• **Activity**: Using the listing below, set down each line from the line containing "Given: Expand the 窗口 menu" through the line containing "Screen dimensions: 1264x792", both ends included, exactly and with nothing added.

• **The data**:
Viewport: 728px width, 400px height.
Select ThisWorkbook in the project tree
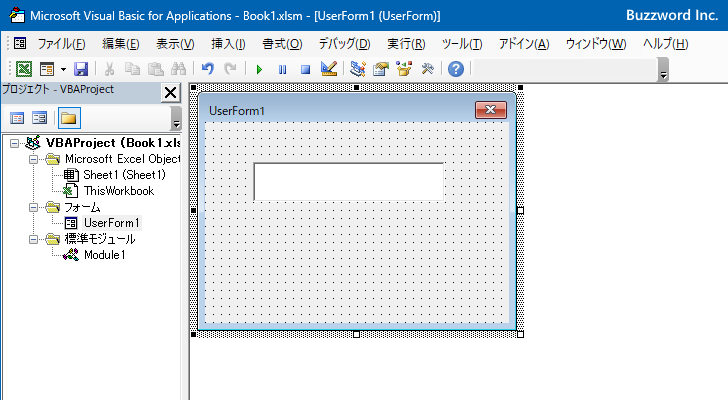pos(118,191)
* * *
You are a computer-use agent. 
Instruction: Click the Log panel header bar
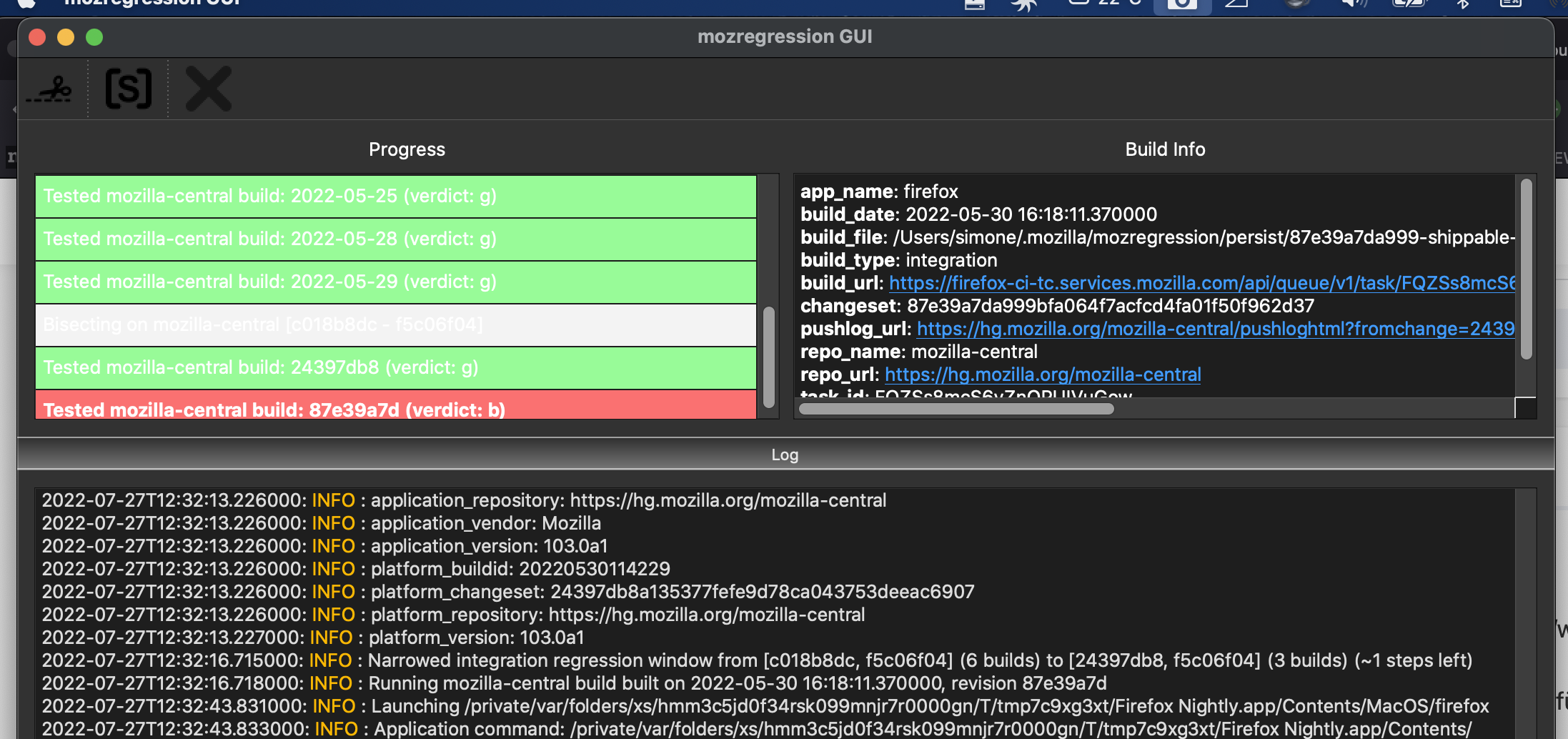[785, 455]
--
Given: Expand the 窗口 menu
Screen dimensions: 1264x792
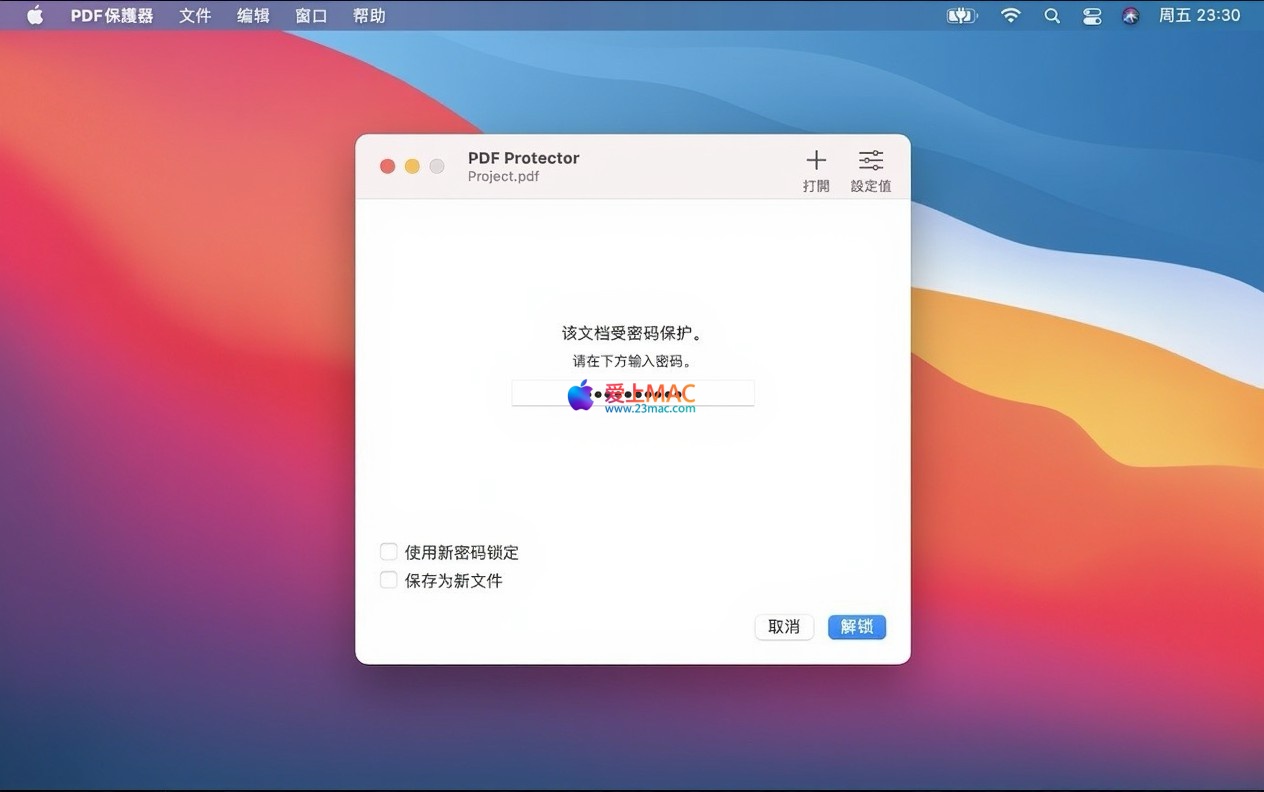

• **Answer section**:
Given: Expand the 窗口 menu
Screen dimensions: 1264x792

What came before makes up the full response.